The senator used his position as chairman of the Senate appropriations committee that determines the State Department's budget to withhold the $368 million in the department's funds going toward four peacekeeping ventures, and rightfully so. Some of it would have gone to support an ill-planned effort in Sierra Leone, where the United States' own Rev. Jesse Jackson helped push through the Lome agreement last year. That pact put power in the hands of rebels who had been killing and maiming thousands of men, women and children and launched their leader from death row to the vice presidency.
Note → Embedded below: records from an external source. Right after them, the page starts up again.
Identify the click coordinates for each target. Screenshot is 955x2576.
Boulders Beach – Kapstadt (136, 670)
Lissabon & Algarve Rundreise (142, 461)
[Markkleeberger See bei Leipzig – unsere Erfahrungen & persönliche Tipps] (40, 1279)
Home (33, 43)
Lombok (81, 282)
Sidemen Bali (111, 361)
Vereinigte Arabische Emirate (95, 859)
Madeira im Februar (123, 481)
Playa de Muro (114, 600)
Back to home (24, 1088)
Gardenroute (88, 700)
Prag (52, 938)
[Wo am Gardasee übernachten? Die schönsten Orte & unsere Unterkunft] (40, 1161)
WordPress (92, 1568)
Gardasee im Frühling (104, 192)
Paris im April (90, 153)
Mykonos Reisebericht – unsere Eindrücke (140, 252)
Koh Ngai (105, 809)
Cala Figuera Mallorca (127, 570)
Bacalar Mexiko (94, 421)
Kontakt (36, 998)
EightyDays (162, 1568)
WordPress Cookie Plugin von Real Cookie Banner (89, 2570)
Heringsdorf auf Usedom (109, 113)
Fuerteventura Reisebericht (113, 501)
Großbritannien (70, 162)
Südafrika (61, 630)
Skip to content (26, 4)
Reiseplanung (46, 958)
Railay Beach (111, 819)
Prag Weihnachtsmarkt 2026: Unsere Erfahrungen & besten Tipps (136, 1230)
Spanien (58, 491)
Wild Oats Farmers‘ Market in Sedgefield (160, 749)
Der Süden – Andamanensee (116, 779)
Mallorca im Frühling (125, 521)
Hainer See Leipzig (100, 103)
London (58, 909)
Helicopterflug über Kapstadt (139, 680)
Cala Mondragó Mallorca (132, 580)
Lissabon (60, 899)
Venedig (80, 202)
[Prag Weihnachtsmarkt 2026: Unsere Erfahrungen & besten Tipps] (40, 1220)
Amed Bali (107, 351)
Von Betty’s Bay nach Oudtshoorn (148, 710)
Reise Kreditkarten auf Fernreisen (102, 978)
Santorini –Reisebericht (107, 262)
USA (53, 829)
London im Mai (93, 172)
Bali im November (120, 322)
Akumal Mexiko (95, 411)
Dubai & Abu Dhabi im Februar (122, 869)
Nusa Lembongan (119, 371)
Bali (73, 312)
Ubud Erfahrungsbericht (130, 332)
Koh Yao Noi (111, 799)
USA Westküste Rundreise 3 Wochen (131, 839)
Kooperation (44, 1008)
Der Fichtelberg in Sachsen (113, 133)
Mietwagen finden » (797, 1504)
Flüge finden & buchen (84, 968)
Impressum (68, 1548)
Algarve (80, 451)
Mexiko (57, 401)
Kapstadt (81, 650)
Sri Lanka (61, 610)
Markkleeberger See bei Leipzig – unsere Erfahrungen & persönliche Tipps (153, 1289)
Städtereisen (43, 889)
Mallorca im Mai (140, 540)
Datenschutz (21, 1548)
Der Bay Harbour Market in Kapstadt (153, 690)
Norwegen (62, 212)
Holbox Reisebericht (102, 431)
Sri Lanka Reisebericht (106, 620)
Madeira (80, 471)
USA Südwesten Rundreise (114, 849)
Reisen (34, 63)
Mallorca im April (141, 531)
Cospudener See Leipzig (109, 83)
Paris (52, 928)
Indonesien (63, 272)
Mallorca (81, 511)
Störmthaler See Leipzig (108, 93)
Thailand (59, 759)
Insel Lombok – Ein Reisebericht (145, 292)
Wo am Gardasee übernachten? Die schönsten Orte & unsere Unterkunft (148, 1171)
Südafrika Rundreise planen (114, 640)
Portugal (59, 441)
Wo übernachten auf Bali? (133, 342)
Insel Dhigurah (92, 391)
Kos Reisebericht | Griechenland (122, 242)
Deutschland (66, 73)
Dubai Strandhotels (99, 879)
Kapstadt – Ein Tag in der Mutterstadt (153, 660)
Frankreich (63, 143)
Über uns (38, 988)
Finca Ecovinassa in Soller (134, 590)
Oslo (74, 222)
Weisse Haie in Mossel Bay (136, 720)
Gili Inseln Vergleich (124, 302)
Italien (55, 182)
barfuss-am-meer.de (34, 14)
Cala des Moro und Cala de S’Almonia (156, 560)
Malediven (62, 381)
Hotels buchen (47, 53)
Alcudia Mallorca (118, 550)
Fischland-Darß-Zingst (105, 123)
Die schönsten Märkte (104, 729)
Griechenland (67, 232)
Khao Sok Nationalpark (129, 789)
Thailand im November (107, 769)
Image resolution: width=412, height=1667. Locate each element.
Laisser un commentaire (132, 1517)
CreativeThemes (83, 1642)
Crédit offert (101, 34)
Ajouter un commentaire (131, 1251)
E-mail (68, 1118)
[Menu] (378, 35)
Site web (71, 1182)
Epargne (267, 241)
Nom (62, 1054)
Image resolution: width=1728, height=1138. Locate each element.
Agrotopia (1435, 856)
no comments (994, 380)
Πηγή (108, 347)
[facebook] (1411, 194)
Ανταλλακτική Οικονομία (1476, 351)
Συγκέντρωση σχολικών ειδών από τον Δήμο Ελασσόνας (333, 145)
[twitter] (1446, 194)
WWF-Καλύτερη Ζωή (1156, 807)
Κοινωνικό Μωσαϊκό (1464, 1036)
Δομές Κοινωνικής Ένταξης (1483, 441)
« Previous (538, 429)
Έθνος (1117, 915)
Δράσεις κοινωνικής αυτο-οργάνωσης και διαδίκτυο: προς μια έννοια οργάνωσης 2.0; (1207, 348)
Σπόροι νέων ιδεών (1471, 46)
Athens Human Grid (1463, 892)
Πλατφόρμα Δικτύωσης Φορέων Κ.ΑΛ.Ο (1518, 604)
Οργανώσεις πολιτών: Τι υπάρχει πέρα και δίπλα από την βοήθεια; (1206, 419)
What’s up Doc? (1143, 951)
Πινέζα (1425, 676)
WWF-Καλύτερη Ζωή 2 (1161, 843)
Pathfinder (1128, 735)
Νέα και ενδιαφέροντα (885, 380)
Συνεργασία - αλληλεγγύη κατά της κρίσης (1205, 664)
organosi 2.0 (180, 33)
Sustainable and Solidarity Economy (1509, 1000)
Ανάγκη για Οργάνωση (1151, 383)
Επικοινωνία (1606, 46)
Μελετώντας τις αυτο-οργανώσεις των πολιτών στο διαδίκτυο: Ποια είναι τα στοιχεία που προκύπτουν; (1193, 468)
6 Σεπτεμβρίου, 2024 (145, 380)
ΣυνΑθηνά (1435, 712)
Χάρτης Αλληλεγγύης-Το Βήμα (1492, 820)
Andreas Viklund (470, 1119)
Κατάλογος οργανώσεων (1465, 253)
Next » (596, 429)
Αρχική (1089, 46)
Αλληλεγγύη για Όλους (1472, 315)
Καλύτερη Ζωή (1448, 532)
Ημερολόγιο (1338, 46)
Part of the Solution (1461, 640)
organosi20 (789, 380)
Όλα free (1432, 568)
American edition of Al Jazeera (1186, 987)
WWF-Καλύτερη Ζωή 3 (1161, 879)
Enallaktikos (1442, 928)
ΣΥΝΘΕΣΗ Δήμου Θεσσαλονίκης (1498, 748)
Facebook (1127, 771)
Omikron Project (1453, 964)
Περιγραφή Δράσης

Some would have also gone to help a mission in East Timor, where the United Nations organized a referendum for independence but then failed to protect it from the backlash taken by the militia in reaction to the vote. Other funds were destined for Kosovo, where rebels the United Nations peacekeeping mission adopted and funded have turned to killing, illegal policing and torture. Another intended recipient was the Congo, a nation where the rebels who signed a peace accord last summer have no intention of putting down their guns.
Sen. Gregg has now released $50 million for Sierra Leone, but only after U.S. Ambassador to the United Nations Richard Holbrooke wrote him a letter saying the administration would address his grave concerns with the West African country.
"I didn't see why tax dollars should be spent on a policy which I found to be supporting people who were raping murdering and torturing their countrymen and also a U.N. mission was totally ineffective," Sen. Gregg said in an interview. But he saw Mr. Holbrooke's new plan as promising, if the administration can follow through on it. According to the plan, rebel leader Foday Sankoh would have no political future and be recognized as a war criminal; the United Nations would make a goal of cutting off the rebels' power source, the diamond mines; and the United States would have to figure out how to deal with Mr. Sankoh's comrade in arms and diamond trade, Liberian President Charles Taylor.
Until now, the administration's policy on peacekeeping has been to throw money and troops at the conflict and try to clean the resulting chaos up later. If the administration gives half the thought to its future missions as Sen. Gregg did to Sierra Leone, the United States could avoid repeating peacekeeping follies.